Complex carbs are best for your everyday diet. They are great because they regulate your hunger, energy level, insulin response, and body composition. Examples of Complex Carbs are:

  • Beans/Legumes
  • Root Vegetables (e.g. potatoes & yams)
  • Squash
  • Eggplants
  • Whole Grains

See: List of Complex Carbs

Simple Carbs

Simple carbs are great for athletes before and/or after a long hard workout. This is because they are a great source of immediate energy. Fruit is a great example of a whole food source for simple carbohydrates.

The Myth about Carbs and Starch

When people think of carbs, they think they are an immediate source of weight gain. For example, the potato is often vilified for being too starchy. Resistant starch is actually a good source of fiber especially  when that food item is eaten with its skin. When acting as a fiber, resistant starches can:

  • stimulate blood flow to the colon
  • increase nutrient and mineral absorption
  • help prevent us from absorbing toxic and carcinogenic compounds

Every Carb Ain’t for Everybody

Certain carbs may do better for your digestion and energy levels than others. For example, some people may feel bloated and heavy after eating potatoes. Others might not experience any issues with potatoes but feel they don’t get enough energy from rice. It is important to experiment with what works best for your pallet AND your body.  Always ask yourself “How do I feel?” after every meal and make adjustments as needed.

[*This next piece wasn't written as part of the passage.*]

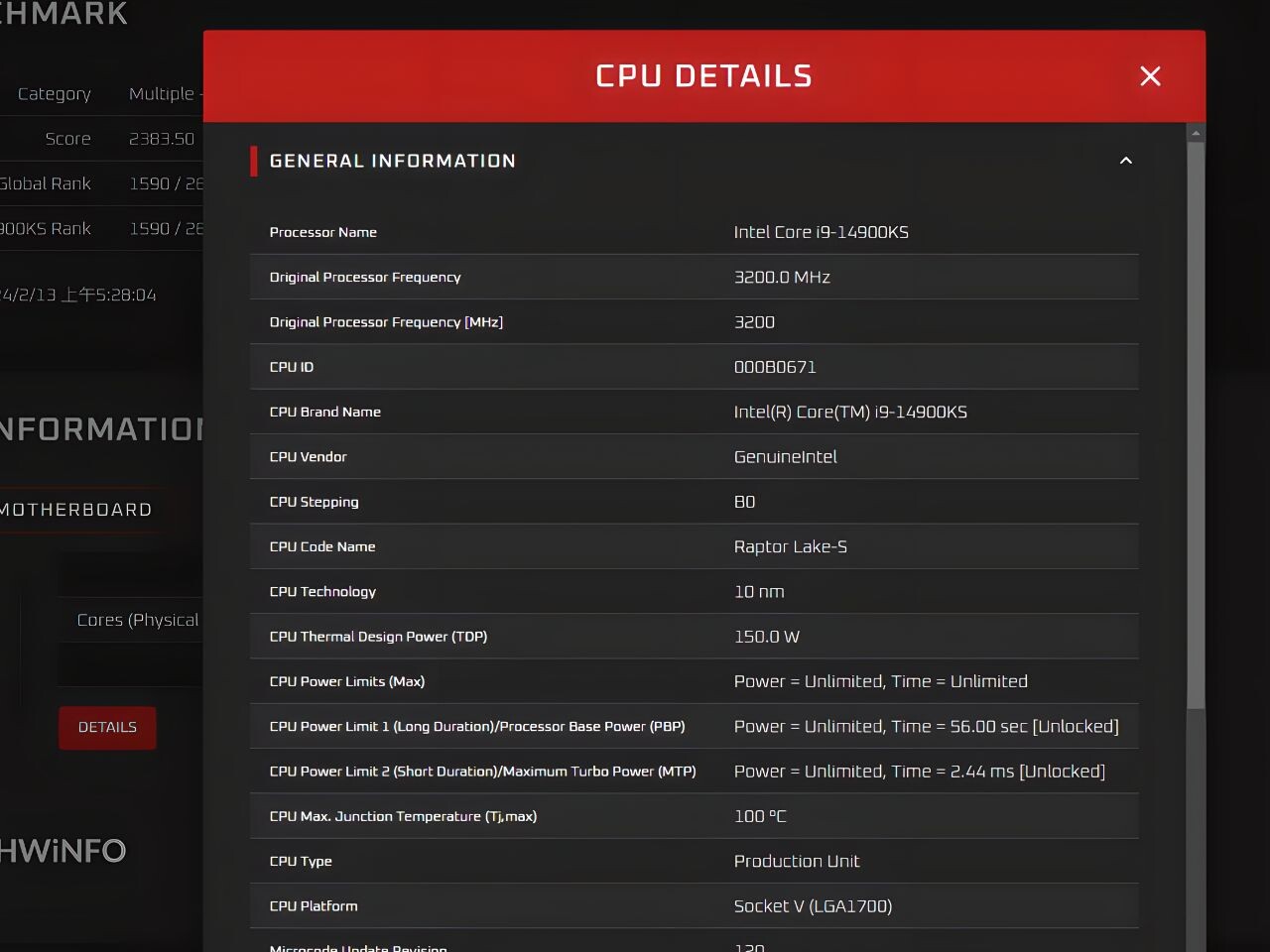Select the 150.0 W TDP value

Processing and Preparation

I hope you can see now that carbs and starch will not make you gain weight. In fact, when used, prepared and sourced correctly they can support weight loss and management. If we let machines, ovens and fryers do the digestion for us, we lose the benefits of complex carbs. Remember just because a package says “whole grain” does not mean that it is. Below are some examples of “Processed Grains” and “Whole Grains”.

Processed Grains

  • Store-bought whole wheat bread
  • Quaker Rolled oats
  • Whole wheat pasta
  • Whole grain crackers
  • Brown rice

Whole Grains

  • Plain steel cut oats
  • Plain oat groats (whole oats)
  • Plain amaranth
  • Plain quinoa
  • Plain millet
  • Plain wheat berries
  • Plain barley
  • Plain wild rice

NOTE: Steaming and boiling your complex carbs is usually your best option when it comes to cooking (for potatoes steam and then let cool for more fiber).